Now in Java, I've been able to read the buffer using
SerialPort device = SerialPort(file, baud, flags);
InputStream in = device.getInputStream();
My question is, now that I have the input stream, how do I create the unsigned shorts like the Python program is doing?
What I've tried (not producing correct values):
byte[] buffer = new byte[384];
in.read(buffer);
ByteBuffer bb = ByteBuffer.allocate(2);
for (int i = 0; i < buffer.length / 2; i++) {
bb.put(buffer[i]);
bb.put(buffer[i + 1]);
short val = bb.getShort(0);
System.out.println(val);
bb.clear();
}
What am I doing wrong? Thanks for any help!
edit: I incorporated Jason C's answer and also I was looping incorrectly. By changing it to
for (int i = 0; i < buffer.length; i=i+2) that fixed my problem.
You could use a char (it's a 16-bit unsigned value in Java), e.g.:
byte[] buffer = ...;
ByteBuffer bb = ByteBuffer.wrap(buffer); // don't need to put()
int val = (int)bb.getChar(0);
Use bb.order() to set big- vs. little-endian.
You can also just pack the 2 bytes into an int (assuming little-endian) without using a ByteBuffer. Byte is signed in Java, so you will have to convert the byte to an unsigned value before shifting, which you can do by temporarily storing it in a short (or an int or anything large enough to hold 0-255):
short b0 = (buffer[0] & 255); // trick converts to unsigned
short b1 = (buffer[1] & 255);
int val = b0 | (b1 << 8);
// or just put it all inline:
int val = (buffer[0]&255) | ((buffer[1]&255) << 8);
For big-endian data just swap b0 and b1.
Hope that helps.
Java has no unsigned numbers (char is 16bit unsigned but it's not a number and math with char will always result in implicit casts to int)
If you read 2 bytes of unsigned data into a short and want to see values in range from 0-65535 (instead of -32768 - 32767) you'll have to use a type that can have values in that range.
In case of 16bit short next bigger one is 32bit int. The conversion that does the trick is
short signed = ...;
int unsigned = signed & 0xFFFF;
Assuming signed has a value of 0xFFFF this is what happens:
short signed = -1; // FFFF on byte level
The expression signed & 0xFFFF contains a short and an int. 0xFFFF is a literal integer type number which when found in Java source is considered int.

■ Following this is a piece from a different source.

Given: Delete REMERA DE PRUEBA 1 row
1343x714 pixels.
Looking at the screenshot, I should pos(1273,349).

You could make it long by changing it to 0xFFFFL (you would need that if you want to convert unsigned int to long).
Since the & operator needs both sides in a common type Java will silently convert the smaller one.

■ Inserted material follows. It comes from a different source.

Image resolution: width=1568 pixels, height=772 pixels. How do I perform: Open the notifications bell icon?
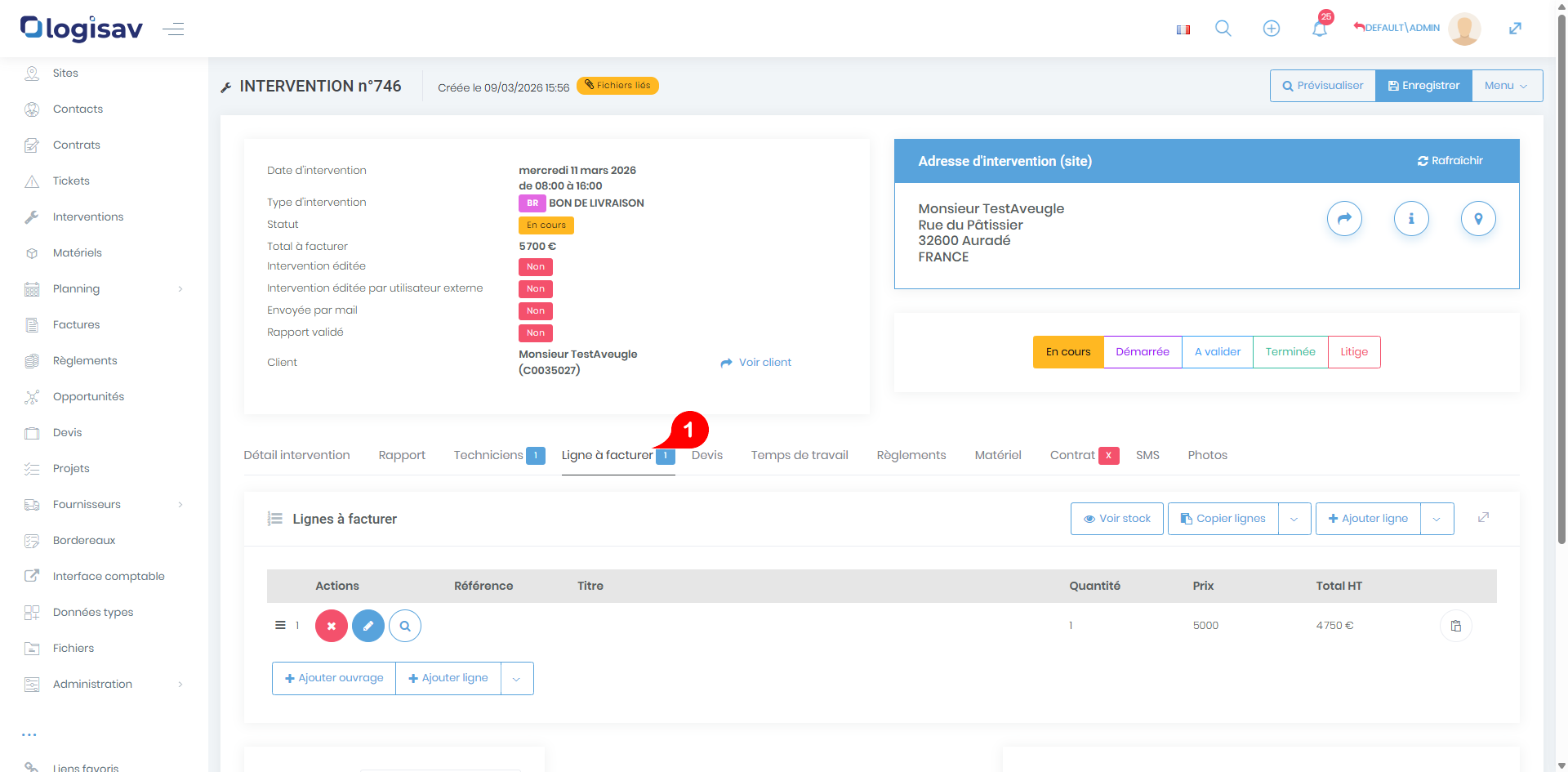click(x=1319, y=29)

int stillSigned = (int) signed; // hidden step
It will still have the exact same value of -1 since that's what it was before when looking at it unsigned but it is changed on bytelevel to 0xFFFFFFFF.
Now the bit-manipulation is applied to remove all the added FFs
int unsigned = stillSigned & 0xFFFF;
and you end up with 0x0000FFFF on byte level and can finally see the value of 65535.
Since you happen to have 16bit values you can use char and simply cast it to int.
char value = ...;
int unsigned = value;
But above approach works for any unsigned conversion: byteValue & 0xFF, shortValue & 0xFFFF, intValue & 0xFFFFFFFFL
The next thing you should do is not to use a simple InputStream to do
SerialPort device = SerialPort(file, baud, flags);
InputStream in = device.getInputStream();
byte[] buffer = new byte[384];
in.read(buffer);
Reason is that InputStream#read(byte[]) is not guaranteed to read all the bytes you want in your buffer. It returns you the number of bytes it has read or -1 if the stream is done. Manually writing code that ensures you have a filled buffer is nasty but there is a simple solution: DataInputStream
SerialPort device = SerialPort(file, baud, flags);
DataInputStream in = new DataInputStream(device.getInputStream());
byte[] buffer = new byte[384];
in.readFully(buffer);
DataInputStream has very nice functionality that you could use:
SerialPort device = SerialPort(file, baud, flags);
DataInputStream in = new DataInputStream(device.getInputStream());
int unsignedShort = in.readUnsignedShort();
Another way to get different numbers out of byte[] data is to use ByteBuffer since that provides methods like .getShort()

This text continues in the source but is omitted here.